--- RECORDS FOR THIS TASK ---

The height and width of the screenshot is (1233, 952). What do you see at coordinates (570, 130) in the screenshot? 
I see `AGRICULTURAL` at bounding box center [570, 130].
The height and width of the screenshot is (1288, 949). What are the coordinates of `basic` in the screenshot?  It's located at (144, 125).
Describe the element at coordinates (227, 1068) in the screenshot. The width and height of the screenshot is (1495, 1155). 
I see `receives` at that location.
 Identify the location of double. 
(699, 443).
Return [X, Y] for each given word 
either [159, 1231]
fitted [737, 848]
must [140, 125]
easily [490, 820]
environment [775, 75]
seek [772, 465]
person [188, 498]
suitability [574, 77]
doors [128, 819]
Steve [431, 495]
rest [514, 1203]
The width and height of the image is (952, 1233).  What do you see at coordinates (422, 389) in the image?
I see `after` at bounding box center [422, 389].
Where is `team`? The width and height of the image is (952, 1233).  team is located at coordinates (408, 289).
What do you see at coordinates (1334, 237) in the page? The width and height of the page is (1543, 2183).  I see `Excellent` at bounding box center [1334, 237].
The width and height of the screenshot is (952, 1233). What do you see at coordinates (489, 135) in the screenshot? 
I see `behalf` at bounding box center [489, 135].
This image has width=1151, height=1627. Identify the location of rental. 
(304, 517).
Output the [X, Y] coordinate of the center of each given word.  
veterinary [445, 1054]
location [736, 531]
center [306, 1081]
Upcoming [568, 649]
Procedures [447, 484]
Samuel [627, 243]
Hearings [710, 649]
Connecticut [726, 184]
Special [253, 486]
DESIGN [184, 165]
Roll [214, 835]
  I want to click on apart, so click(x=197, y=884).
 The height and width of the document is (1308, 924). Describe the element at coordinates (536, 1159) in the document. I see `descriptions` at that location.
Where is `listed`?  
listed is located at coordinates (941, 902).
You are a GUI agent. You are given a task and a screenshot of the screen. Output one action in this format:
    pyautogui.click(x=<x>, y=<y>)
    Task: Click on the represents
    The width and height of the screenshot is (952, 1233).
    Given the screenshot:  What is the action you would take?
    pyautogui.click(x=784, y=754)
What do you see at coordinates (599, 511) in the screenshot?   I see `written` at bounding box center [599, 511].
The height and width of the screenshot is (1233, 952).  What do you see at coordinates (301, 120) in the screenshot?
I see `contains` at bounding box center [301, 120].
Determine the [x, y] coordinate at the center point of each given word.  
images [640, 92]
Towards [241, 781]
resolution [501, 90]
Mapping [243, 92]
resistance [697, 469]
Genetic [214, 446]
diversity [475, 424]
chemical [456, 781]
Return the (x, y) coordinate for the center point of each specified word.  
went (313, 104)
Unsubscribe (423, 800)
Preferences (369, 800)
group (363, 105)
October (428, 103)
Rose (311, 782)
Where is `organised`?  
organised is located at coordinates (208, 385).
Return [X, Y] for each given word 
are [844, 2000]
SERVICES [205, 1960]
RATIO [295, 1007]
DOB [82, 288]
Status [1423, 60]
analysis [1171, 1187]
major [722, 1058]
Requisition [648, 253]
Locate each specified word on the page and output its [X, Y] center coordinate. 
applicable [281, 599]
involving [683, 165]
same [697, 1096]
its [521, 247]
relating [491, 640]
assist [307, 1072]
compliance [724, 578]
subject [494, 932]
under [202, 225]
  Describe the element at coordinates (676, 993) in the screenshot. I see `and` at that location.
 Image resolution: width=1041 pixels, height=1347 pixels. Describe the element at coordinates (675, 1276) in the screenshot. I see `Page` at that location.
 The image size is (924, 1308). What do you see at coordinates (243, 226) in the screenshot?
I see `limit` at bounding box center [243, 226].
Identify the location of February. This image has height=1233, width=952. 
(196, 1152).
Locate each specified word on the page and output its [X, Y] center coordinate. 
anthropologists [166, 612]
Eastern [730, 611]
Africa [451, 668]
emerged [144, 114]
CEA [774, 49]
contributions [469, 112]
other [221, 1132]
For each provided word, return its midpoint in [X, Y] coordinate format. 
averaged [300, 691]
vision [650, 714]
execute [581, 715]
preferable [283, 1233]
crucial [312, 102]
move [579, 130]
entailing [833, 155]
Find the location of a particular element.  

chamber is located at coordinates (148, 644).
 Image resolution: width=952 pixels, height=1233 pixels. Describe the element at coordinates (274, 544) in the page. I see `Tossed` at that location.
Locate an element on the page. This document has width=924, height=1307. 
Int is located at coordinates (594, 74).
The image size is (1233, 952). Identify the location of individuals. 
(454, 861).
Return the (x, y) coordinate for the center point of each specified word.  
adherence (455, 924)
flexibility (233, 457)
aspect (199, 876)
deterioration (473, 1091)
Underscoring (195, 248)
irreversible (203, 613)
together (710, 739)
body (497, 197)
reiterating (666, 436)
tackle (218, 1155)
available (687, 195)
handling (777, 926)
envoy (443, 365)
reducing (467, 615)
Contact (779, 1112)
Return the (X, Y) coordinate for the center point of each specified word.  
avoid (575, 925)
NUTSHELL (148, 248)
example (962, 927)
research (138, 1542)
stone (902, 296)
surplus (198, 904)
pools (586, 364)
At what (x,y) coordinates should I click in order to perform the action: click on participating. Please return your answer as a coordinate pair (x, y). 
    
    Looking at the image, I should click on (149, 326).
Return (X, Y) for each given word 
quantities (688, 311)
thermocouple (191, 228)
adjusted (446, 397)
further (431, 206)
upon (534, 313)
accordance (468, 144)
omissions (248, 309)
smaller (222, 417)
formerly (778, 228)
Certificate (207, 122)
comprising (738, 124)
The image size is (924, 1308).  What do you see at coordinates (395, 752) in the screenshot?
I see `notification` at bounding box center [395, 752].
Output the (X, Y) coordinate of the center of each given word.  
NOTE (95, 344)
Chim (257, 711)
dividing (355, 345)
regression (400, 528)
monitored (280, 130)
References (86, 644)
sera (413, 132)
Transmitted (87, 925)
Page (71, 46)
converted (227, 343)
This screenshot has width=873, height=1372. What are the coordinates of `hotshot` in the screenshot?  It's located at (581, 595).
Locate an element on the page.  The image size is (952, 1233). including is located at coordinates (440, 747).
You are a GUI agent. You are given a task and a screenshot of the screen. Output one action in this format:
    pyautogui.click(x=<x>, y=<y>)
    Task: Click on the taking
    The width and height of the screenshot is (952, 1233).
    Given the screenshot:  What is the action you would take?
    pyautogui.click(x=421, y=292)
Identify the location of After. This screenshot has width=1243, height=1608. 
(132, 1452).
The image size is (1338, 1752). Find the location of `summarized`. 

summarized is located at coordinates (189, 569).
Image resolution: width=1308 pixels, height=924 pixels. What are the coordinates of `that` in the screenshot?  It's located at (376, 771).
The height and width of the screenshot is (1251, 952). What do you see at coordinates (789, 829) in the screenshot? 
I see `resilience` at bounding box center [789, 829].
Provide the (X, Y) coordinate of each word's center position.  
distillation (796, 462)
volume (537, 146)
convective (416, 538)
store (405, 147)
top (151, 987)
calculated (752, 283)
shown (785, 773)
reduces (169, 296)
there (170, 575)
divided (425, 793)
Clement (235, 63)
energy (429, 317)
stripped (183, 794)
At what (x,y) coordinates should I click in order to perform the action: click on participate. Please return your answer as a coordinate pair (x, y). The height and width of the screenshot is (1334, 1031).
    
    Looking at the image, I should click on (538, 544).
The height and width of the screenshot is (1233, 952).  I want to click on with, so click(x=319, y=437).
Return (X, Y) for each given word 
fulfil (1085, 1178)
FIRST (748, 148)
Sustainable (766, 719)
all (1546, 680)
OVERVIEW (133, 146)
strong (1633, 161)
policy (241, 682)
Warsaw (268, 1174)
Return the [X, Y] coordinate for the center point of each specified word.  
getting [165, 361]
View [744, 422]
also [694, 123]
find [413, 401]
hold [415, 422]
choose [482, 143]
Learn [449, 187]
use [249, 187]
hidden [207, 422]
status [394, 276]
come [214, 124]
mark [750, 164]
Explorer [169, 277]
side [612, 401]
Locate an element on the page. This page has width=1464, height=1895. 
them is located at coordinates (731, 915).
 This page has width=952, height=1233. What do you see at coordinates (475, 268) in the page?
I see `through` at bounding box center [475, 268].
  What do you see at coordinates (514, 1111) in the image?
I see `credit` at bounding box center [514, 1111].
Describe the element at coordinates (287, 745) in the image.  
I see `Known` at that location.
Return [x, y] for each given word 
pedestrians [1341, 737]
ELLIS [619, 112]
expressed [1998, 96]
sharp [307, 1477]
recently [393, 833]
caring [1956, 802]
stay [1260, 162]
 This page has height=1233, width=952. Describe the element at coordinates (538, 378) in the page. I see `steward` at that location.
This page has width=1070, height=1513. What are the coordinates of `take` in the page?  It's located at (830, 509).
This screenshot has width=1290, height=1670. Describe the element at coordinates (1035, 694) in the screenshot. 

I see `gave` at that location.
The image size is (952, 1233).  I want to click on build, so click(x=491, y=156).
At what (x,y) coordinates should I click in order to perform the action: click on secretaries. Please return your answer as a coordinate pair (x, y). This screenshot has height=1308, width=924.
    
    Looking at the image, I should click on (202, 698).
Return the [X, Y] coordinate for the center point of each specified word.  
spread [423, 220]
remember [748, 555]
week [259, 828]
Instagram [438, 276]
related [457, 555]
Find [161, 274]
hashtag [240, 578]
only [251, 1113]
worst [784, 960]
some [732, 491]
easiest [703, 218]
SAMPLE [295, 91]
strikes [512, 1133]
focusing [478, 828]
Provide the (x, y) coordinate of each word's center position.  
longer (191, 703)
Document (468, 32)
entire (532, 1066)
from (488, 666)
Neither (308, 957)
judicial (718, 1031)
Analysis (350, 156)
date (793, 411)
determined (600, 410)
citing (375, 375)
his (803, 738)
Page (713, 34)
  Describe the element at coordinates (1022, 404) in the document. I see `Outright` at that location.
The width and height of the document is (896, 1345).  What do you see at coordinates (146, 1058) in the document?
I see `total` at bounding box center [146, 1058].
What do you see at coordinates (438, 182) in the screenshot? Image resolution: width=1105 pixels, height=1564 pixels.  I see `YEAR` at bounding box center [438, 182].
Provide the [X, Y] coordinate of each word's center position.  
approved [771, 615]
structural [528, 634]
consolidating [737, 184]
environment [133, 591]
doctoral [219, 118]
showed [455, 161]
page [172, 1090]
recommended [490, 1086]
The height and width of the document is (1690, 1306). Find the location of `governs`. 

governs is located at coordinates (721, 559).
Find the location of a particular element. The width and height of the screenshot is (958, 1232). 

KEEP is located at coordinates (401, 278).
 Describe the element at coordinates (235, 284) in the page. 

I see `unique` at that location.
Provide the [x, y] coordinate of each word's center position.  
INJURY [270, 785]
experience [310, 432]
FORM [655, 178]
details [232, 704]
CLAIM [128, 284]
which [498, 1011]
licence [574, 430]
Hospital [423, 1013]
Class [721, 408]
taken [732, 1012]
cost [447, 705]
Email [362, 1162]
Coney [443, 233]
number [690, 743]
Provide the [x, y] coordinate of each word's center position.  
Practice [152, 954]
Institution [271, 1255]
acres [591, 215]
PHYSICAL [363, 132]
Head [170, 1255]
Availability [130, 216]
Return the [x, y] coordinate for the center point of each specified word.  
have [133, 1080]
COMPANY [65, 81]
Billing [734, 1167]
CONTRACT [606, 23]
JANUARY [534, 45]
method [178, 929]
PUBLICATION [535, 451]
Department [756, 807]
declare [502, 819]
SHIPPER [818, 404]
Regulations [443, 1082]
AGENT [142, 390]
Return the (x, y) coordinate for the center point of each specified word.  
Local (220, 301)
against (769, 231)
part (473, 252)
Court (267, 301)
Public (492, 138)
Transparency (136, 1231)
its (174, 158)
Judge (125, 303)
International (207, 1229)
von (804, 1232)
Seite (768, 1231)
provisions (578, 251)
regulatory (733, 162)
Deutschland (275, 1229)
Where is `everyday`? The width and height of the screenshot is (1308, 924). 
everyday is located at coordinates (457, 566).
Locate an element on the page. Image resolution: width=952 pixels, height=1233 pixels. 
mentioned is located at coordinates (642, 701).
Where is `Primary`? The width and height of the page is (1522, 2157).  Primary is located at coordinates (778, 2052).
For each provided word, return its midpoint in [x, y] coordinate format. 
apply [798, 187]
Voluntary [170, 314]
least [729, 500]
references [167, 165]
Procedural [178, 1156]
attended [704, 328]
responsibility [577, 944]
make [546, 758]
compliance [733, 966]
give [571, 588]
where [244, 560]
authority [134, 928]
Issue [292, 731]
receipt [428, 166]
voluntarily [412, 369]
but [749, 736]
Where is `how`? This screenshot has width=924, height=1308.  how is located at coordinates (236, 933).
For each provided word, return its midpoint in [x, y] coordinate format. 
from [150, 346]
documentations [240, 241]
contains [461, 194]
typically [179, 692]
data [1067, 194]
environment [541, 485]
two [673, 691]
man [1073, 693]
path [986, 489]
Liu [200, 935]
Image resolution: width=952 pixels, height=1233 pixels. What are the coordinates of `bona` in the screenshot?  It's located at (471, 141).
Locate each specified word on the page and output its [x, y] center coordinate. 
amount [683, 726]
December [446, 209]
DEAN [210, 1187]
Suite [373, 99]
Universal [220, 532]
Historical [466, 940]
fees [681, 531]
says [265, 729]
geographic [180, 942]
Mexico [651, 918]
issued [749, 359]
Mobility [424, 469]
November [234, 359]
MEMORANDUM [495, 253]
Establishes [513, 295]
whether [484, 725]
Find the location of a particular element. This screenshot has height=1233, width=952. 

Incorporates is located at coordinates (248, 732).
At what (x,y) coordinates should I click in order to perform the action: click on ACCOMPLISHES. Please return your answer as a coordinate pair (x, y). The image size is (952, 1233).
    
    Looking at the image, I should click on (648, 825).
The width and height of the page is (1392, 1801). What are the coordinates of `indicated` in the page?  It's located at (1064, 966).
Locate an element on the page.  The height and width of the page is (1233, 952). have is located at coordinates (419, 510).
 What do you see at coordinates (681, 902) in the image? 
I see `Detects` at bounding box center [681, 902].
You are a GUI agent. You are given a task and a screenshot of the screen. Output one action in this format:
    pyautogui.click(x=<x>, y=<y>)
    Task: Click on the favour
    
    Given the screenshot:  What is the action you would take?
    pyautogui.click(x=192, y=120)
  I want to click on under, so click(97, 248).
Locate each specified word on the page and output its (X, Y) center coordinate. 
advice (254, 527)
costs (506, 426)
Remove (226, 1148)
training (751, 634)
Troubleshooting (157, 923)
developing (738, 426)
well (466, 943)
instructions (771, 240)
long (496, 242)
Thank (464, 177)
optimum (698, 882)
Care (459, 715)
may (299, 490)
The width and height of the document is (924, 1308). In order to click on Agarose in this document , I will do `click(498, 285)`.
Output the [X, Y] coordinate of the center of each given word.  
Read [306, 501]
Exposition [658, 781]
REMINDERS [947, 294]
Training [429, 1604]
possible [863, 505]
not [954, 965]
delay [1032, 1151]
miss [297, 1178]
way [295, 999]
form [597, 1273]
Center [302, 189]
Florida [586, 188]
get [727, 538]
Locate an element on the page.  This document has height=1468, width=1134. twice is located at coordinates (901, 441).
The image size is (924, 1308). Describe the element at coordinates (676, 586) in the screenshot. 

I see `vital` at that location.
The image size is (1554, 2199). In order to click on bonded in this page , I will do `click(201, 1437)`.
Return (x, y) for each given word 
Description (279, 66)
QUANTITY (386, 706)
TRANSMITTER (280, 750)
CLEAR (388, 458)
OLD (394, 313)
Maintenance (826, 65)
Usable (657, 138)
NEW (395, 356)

---

WHAT TO DO: Copy the lines of the source data word for word, beginning at the line that contains "Preferences (369, 800)" and ending after the line that contains "its [521, 247]".

COMPLETE ANSWER:
Preferences (369, 800)
group (363, 105)
October (428, 103)
Rose (311, 782)
Where is `organised`?  
organised is located at coordinates (208, 385).
Return [X, Y] for each given word 
are [844, 2000]
SERVICES [205, 1960]
RATIO [295, 1007]
DOB [82, 288]
Status [1423, 60]
analysis [1171, 1187]
major [722, 1058]
Requisition [648, 253]
Locate each specified word on the page and output its [X, Y] center coordinate. 
applicable [281, 599]
involving [683, 165]
same [697, 1096]
its [521, 247]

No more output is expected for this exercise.